Count me among Alice Munro's admirers. But I've got a question: what is it about this woman's fiction that continually elicits descriptions of perfection? I'm looking for a nitty-gritty discussion of craft here.
Perfection implies fidelity to a pre-existing template. Formalism. I think with Munro the template is one largely of her own invention or, at least, stylization. It's hers, but we can recognize it from a mile away. Sometimes, also, "perfect" describes a nakedness of technical prowess, perhaps even of such impressive proportions that it eclipses emotional response. We admire perfection, but do we love it? In neither way is "perfect" a word that makes me want to read something (maybe a rhetorical text, but not a fiction.)

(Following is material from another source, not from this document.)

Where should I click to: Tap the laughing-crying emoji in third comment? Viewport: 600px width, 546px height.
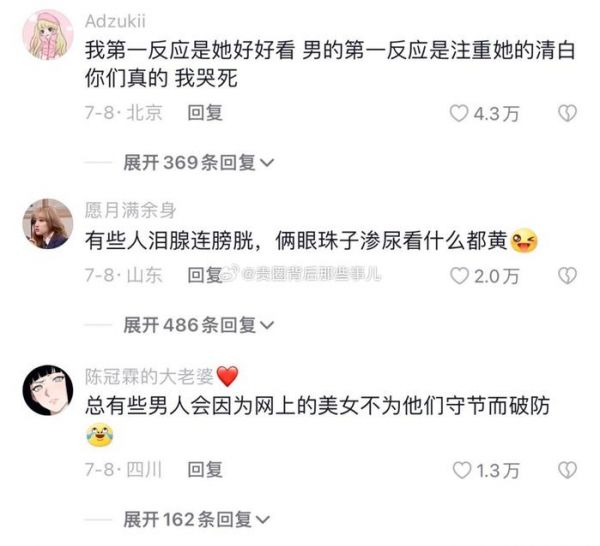(x=99, y=435)
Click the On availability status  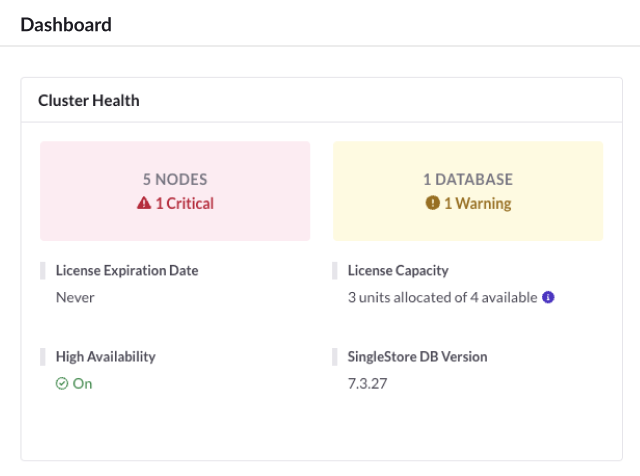82,384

What does perfect mean when we're discussing Munro? Because I guess I can admit that I don't have as much love as I have admiration for this writer. Of the later, I have copious amounts. I don't want to understate that and thus invite misunderstanding. I think she's one of a kind, and she deserves all the laurels she gets. But I read her dutifully and without craving. Of course it's never very long before I'm engrossed and wondering why I don't read more Munro. But it never quite hits me where I live. As they say.
Should perfection be something fiction aspires to?
Does perfect fiction suggest one of those problematic but often fruitful conflations of a subjective model for a universal one? There's no subjectivity like the one so passionately experienced, so eager to be manifest for others, as the one that believes it is universal.